Physical characteristics
- Source: Nilakuthi, at the confluence of two rivers Leimakhong and Sekmai River
- • coordinates: 24°25′47″N 93°50′19″E﻿ / ﻿24.4297589°N 93.838581°E
- • location: Ithai, Waipokpi

Basin features
- • left: Tuitha River
- • right: Kongba River, Iril River, Thoubal River

= Imphal River =

River in Manipur, India

The Imphal River (Imphal Turel), also known as the Turel Achouba, is a major river in Manipur state, northeastern India which originates from the northern side of Kangpokpi district. It is a tributary of the Manipur River, joining it in Thoubal district.
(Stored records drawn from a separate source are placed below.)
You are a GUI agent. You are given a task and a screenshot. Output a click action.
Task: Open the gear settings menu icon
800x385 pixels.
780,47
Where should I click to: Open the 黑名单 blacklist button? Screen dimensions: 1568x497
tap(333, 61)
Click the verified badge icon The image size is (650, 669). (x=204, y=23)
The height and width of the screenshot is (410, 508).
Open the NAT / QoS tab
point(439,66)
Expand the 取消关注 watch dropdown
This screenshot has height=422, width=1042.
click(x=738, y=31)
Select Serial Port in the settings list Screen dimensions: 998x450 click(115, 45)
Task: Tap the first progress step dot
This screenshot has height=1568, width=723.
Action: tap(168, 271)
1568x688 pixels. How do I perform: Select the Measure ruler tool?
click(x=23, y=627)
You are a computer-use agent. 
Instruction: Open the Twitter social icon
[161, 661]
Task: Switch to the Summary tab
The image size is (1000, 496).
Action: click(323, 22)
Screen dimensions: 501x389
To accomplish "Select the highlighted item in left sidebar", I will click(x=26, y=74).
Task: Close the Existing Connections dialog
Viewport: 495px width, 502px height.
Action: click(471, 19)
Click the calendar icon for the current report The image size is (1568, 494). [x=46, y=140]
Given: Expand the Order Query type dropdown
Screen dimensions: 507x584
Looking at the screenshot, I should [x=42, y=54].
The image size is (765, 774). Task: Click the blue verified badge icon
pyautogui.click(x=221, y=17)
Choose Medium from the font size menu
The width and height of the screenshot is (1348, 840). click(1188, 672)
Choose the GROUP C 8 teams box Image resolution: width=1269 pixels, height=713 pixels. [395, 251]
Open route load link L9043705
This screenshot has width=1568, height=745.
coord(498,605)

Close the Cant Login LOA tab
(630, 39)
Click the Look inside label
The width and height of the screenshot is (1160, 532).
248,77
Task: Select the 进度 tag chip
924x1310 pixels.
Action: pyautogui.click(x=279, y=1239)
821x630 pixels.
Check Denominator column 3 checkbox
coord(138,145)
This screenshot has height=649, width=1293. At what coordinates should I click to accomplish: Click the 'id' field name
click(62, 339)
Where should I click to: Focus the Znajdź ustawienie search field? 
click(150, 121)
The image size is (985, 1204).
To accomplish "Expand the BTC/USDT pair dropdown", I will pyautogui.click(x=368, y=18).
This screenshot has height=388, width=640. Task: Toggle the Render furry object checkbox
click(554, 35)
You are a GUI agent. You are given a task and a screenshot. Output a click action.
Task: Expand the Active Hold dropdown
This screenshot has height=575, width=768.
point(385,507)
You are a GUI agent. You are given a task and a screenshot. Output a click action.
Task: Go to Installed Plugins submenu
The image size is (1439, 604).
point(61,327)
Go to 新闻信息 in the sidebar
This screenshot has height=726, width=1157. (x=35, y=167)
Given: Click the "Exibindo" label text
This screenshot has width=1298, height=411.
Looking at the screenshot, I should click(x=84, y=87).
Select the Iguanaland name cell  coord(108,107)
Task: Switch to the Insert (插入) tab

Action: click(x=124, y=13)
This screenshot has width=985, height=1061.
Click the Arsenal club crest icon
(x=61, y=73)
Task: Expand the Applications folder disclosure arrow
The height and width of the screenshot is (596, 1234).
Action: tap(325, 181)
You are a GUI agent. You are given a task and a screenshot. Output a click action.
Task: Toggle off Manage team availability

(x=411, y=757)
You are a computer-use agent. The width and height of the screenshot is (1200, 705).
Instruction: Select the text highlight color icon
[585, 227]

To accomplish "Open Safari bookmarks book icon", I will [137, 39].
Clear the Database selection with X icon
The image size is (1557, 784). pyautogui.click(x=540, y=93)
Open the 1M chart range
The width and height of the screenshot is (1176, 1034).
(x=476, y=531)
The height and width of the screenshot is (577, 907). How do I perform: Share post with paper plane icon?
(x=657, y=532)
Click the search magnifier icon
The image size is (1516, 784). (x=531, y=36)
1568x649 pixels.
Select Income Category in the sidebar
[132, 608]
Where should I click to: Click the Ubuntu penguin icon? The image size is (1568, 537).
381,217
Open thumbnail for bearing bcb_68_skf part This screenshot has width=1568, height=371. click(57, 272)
It flows past Loktak Lake and the city of Imphal and joins the Lilong River, some 10 km to the south. It flows towards Myanmar (Burma), marking the end point at 23°59'49.2"N 93°44'29.7"E. In Myanmar, it flows south, meeting Myittha River at 22°53'24.19"N, 94° 5'1.79"E. Myittha river flows towards north and meets Chindwin River (also called Ningthi River) at 23°11'36.82"N, 94°18'38.28"E. Chindwin river then meets Irrawaddy River at 21°25'23.85"N, 95°16'47.56"E. Irrawaddy river then flows south till it reaches the Andaman Sea, adjoining the Bay of Bengal and thereby connecting Imphal city to the sea. Imphal River was used by Japanese soldiers in boats to reach Imphal in World War II.